Text available at Wikisource
- Country: United States
- Language: English
- Genre: Short story

Publication
- Published in: The San Francisco Examiner
- Publication date: July 7, 1889

= The Spook House =

"The Spook House" is a Gothic short story of a haunted house by American Civil War soldier, wit, and writer Ambrose Bierce. It was first published in The San Francisco Examiner on July 7, 1889.

According to H. P. Lovecraft, the story is "told with a severely homely air of journalistic verisimilitude", yet "conveys terrible hints of shocking mystery".

== Plot ==

In 1858, an entire family of seven persons disappears suddenly and unaccountably from a plantation house in eastern Kentucky, leaving all its possessions untouched — furniture, clothing, food supplies, horses, cattle, and slaves.

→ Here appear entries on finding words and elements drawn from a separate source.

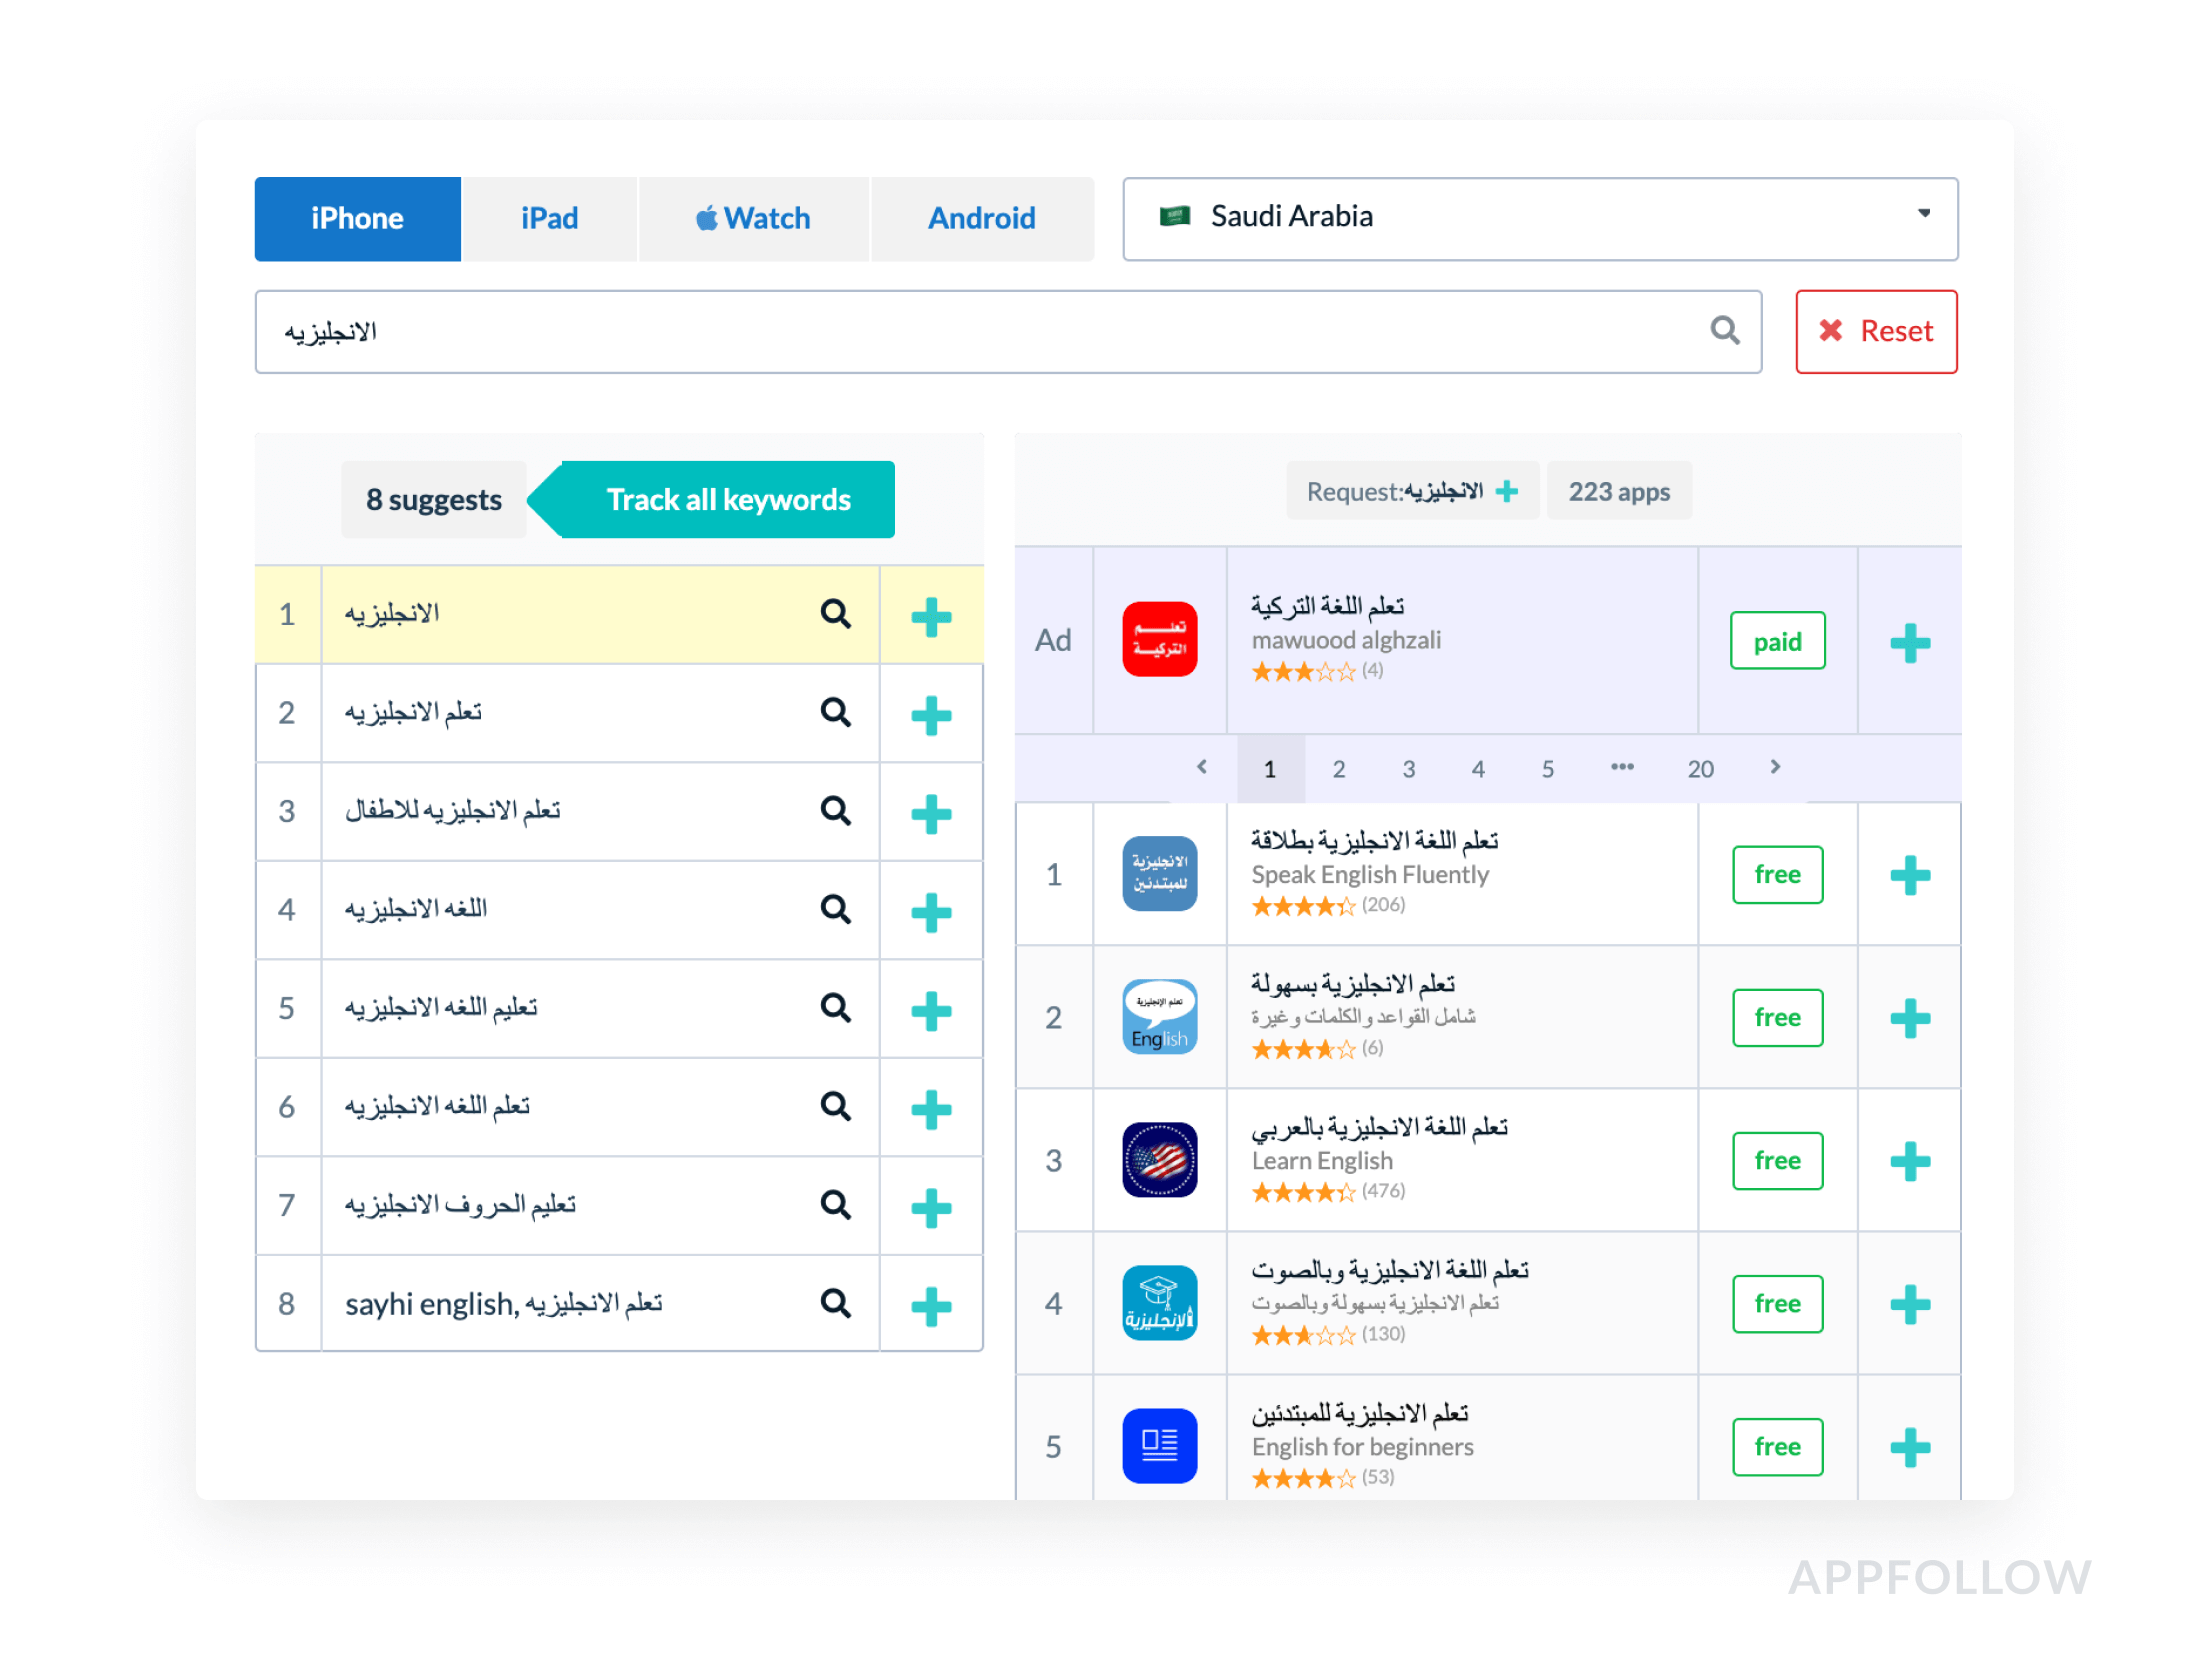Click the plus icon on suggestion row 4
The image size is (2212, 1654).
pos(930,911)
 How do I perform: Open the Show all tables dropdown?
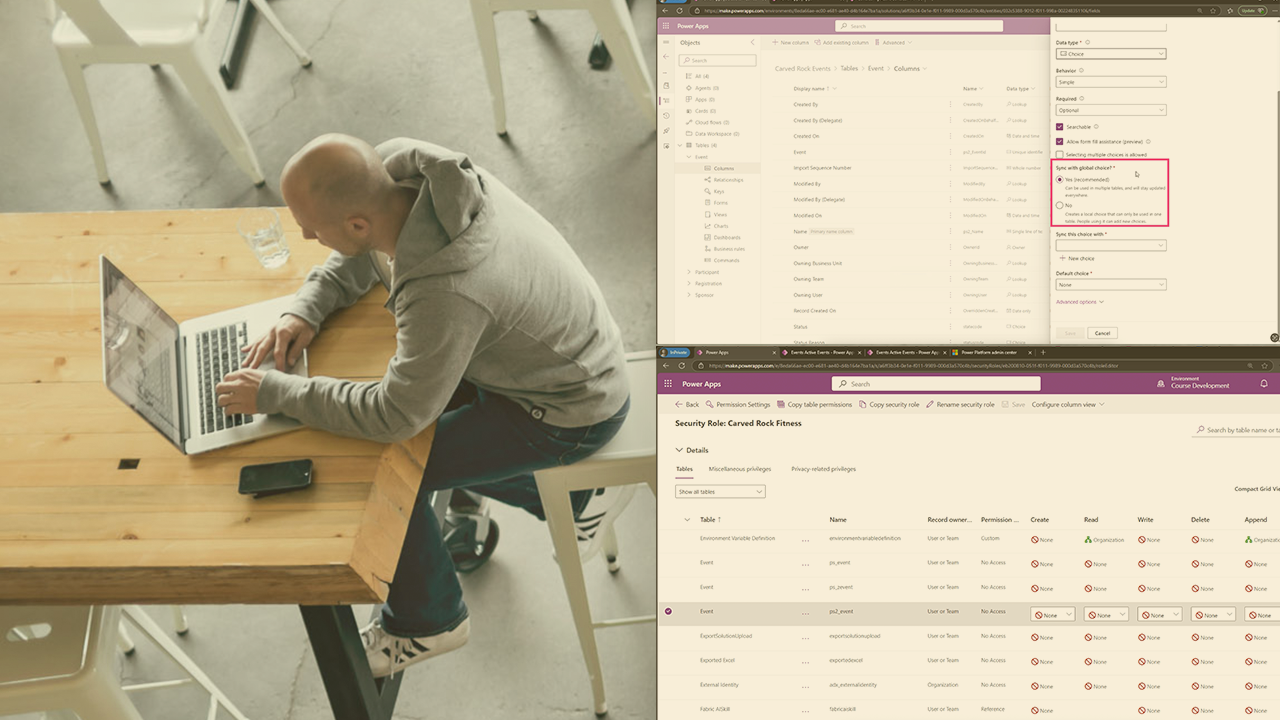(720, 492)
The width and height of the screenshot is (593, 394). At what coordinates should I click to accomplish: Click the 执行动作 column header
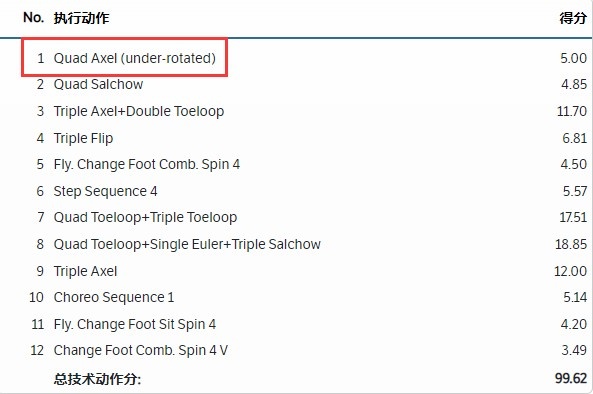pyautogui.click(x=81, y=18)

About a year later, two men of high standing are forced by a storm to take shelter in the deserted dwelling, and in doing so, they stumble into a supernatural room lit by an unaccountable greenish light and having an iron door which cannot be opened from within. In this room lie the decayed corpses of all the missing family; as one of the discoverers rushes forward to embrace a body he seems to recognise, the other is so overpowered by a putrid odor that he accidentally shuts his companion in the vault and loses consciousness.

Recovering his senses six weeks later, the survivor is unable to find the hidden room; and the house is burned during the Civil War. The imprisoned discoverer is never seen or heard of again.